(Dataset entries)
● ● ● ● ●

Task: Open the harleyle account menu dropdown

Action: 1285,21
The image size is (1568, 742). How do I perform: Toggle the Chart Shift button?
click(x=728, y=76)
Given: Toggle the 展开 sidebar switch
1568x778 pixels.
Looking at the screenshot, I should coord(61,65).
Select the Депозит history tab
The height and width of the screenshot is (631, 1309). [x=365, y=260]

● ● ● ● ●

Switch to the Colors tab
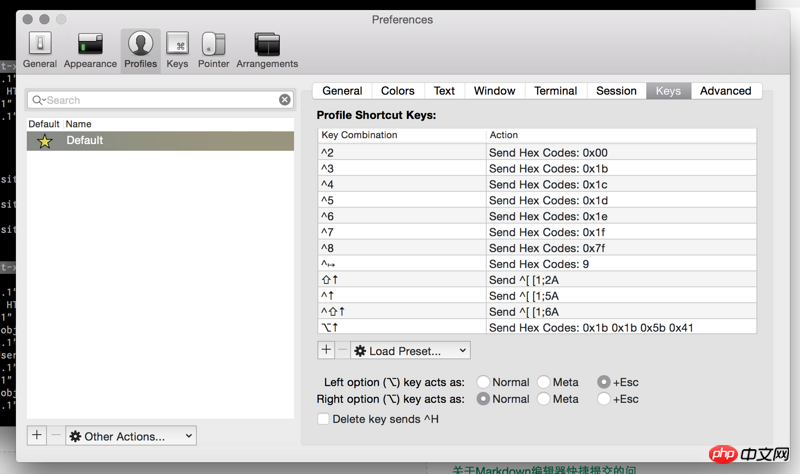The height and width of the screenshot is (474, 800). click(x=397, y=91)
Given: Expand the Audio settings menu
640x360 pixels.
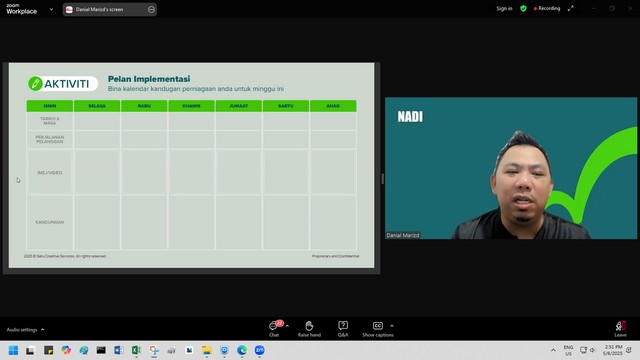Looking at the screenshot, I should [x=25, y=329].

● ● ● ● ●

**ACTION ITEM**
In the entries, find every line holding "Given" and copy it.

**ANSWER TO THE EXERCISE**
Given: Toggle the 展开 sidebar switch
Given: Expand the Audio settings menu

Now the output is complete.